6. The method of claim 5 further comprising: receiving, with the
client computing device, the at least one file in the plurality of
encrypted files stored on the server computing device that includes
the value through the data network; and decrypting, with the client
computing device, the at least one file using the cryptographic key
stored in the memory.
7. The method of claim 5 further comprising: identifying, with the
client computing device, at least one file in the plurality of
encrypted files stored on the server computing device that includes
at least one value between the minimum value and the maximum value
based on a difference between a first cumulative index entry for
the at least one file in decrypted data from the first entry and a
second cumulative index entry for the at least one file in
decrypted data from the second entry.
8. The method of claim 1, the identifying of the plurality of
values within the predetermined search range further comprising:
identifying, with the client computing device, the plurality of
values corresponding to each value in the predetermined range that
is present in at least one encrypted file in the plurality of
encrypted files using a binary search tree stored in the memory of
the client computing device.
9. The method of claim 1, the identifying of the plurality of
values within the predetermined search range further comprising:
identifying, with the client computing device, only a maximum value
and a minimum value in a binary search tree stored in the memory of
the client computing device that correspond to the predetermined
range.

### What needs to be done:
Reproduce the patent claims word for word, starting with the words "7. The method" and ending after "the second entry.".

### Given information:
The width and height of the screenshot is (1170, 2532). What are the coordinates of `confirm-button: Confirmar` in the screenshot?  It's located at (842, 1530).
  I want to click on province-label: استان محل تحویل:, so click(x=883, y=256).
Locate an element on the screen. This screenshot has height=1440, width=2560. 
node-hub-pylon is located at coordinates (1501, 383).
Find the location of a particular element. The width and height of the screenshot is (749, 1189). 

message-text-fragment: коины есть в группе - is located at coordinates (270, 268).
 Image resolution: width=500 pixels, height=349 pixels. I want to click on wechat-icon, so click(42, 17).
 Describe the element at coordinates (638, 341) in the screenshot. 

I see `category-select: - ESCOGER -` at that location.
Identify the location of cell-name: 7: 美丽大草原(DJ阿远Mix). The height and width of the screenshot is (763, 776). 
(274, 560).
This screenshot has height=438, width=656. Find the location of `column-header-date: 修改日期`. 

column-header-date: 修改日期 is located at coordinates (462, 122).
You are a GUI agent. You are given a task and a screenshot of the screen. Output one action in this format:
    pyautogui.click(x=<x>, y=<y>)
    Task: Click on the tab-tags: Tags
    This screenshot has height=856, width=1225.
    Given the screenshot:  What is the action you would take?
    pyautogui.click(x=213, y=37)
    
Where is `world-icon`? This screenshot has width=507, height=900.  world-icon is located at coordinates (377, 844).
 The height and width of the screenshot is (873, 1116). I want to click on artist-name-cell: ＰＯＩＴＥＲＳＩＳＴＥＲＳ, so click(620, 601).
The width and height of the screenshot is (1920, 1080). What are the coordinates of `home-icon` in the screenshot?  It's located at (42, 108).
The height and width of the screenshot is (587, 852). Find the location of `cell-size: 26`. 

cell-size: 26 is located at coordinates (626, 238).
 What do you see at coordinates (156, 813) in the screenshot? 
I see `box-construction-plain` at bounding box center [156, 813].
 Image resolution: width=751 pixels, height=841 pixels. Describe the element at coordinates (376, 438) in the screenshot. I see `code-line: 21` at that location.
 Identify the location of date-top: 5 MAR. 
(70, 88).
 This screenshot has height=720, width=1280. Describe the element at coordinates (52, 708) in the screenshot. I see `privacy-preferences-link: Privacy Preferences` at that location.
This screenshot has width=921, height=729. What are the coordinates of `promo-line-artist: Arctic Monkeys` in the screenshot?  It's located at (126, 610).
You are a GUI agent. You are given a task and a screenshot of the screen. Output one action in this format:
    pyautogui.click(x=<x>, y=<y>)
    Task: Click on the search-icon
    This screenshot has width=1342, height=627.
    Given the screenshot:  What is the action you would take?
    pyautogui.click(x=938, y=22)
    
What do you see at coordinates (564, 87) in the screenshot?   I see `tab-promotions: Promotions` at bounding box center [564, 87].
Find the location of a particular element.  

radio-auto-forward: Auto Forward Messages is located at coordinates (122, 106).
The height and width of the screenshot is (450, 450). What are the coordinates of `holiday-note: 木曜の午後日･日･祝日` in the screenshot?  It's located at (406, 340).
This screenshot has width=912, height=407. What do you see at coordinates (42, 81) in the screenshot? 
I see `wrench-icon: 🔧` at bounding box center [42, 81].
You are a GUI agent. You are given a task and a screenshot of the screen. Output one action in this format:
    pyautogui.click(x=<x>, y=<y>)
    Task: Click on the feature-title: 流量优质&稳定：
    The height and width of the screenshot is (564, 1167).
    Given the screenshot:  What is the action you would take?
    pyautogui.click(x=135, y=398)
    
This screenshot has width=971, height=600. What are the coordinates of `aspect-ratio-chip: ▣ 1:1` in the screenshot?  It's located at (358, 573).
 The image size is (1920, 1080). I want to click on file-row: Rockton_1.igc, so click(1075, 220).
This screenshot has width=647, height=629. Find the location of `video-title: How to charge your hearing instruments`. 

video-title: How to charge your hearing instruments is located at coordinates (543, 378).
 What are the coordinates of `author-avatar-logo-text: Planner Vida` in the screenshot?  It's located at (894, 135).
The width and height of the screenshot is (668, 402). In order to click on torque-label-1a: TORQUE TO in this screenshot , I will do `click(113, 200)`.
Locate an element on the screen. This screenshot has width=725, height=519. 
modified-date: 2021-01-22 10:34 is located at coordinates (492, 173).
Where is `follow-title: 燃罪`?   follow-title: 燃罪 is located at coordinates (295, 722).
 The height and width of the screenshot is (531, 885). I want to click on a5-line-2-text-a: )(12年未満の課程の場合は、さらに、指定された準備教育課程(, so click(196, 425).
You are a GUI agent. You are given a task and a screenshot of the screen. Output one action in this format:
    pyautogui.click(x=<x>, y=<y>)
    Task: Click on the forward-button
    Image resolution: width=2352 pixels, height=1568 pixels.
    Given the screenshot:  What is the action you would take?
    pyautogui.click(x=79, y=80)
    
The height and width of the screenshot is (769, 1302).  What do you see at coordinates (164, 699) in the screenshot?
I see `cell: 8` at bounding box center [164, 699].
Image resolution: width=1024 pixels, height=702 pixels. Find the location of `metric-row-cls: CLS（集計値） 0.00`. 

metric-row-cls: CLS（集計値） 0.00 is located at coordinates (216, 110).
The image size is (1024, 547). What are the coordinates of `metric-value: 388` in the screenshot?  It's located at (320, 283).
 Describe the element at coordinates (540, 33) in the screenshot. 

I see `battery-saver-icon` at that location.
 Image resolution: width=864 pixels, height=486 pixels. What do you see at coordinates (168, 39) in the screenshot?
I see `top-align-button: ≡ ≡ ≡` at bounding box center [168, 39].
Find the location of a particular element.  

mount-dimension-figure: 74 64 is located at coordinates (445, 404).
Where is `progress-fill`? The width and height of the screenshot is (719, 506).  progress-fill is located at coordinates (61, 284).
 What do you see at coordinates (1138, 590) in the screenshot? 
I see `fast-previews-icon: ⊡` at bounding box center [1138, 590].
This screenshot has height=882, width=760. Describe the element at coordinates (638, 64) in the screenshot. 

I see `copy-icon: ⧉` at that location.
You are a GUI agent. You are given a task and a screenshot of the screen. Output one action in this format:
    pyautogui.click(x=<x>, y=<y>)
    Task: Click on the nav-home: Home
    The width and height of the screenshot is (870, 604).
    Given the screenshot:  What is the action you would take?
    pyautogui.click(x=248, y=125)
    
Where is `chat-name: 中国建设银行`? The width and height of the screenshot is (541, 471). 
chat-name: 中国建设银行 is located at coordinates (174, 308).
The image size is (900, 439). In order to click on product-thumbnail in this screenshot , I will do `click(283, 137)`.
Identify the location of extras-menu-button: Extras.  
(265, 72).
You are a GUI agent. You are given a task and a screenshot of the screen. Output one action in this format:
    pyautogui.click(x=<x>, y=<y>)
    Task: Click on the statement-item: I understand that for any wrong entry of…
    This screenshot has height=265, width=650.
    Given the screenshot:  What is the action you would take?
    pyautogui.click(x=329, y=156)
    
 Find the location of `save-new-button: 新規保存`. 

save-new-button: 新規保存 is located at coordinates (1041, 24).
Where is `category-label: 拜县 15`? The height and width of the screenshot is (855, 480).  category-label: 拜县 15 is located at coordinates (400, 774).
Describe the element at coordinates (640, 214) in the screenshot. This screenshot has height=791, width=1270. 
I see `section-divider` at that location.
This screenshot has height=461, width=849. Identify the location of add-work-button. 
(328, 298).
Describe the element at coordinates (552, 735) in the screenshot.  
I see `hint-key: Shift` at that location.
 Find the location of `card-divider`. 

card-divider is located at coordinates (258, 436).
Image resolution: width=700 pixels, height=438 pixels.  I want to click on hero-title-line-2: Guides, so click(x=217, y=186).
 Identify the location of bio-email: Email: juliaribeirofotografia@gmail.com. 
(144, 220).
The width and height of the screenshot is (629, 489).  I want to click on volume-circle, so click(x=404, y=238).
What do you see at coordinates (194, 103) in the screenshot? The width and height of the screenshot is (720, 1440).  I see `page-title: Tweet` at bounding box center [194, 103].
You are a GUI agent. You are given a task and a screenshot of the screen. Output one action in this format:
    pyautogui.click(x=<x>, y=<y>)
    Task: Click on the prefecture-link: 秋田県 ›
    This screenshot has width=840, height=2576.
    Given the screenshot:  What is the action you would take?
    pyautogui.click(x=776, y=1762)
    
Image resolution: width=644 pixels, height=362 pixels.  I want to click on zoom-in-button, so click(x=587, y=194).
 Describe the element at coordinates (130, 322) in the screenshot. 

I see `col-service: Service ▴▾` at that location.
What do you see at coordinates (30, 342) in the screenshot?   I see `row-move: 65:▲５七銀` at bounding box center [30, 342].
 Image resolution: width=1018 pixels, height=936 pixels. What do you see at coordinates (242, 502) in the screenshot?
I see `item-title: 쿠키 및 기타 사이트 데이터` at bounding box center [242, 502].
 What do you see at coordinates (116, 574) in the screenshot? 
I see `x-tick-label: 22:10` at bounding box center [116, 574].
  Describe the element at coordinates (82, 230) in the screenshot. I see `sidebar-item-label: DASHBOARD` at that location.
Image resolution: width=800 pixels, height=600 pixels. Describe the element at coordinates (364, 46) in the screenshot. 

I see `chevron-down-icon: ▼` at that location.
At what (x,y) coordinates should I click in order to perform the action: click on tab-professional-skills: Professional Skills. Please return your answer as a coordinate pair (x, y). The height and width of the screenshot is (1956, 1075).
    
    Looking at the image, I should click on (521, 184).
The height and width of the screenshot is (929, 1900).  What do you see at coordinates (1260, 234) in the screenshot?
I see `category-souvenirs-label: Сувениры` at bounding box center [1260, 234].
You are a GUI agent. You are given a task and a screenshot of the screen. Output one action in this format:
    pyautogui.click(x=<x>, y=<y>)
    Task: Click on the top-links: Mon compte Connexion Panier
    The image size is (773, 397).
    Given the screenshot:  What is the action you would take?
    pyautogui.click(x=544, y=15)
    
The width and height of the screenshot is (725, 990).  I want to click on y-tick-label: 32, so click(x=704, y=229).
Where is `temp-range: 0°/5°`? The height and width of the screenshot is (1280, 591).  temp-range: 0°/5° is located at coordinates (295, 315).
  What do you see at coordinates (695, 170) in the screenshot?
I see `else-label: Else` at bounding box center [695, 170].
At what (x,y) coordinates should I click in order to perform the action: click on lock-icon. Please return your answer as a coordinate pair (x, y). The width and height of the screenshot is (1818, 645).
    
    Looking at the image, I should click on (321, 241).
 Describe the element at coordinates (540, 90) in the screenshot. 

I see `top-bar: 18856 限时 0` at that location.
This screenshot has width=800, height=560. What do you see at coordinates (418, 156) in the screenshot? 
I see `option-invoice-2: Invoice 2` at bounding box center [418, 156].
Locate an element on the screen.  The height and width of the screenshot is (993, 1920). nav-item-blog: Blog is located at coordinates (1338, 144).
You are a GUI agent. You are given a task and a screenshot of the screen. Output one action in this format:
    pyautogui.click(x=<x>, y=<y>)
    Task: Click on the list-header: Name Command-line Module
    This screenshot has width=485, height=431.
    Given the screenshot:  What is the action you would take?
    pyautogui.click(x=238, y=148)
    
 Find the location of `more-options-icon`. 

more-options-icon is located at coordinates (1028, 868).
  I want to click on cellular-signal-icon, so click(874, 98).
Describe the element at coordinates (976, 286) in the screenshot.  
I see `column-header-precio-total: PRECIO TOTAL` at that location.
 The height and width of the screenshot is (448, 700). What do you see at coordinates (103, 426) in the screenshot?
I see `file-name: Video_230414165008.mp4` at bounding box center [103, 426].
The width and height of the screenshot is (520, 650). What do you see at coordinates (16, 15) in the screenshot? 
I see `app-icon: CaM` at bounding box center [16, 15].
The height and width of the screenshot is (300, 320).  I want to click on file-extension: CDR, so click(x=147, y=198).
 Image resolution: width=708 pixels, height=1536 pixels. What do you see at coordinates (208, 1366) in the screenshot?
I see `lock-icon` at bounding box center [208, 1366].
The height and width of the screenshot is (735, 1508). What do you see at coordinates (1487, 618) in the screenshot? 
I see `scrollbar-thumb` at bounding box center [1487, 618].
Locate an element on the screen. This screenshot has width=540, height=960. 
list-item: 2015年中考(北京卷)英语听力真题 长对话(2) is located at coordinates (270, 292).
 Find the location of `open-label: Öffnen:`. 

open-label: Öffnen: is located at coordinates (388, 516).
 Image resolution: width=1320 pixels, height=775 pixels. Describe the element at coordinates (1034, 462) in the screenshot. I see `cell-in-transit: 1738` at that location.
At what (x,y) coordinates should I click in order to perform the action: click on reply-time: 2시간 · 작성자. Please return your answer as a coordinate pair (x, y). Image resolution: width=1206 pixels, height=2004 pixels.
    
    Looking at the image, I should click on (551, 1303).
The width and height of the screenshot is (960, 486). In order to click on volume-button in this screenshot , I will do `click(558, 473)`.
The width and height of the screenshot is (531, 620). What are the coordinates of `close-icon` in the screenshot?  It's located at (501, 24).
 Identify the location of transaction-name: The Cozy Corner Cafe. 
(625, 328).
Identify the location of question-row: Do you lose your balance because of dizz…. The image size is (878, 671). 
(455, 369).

### Expected output:
7. The method of claim 5 further comprising: identifying, with the
client computing device, at least one file in the plurality of
encrypted files stored on the server computing device that includes
at least one value between the minimum value and the maximum value
based on a difference between a first cumulative index entry for
the at least one file in decrypted data from the first entry and a
second cumulative index entry for the at least one file in
decrypted data from the second entry.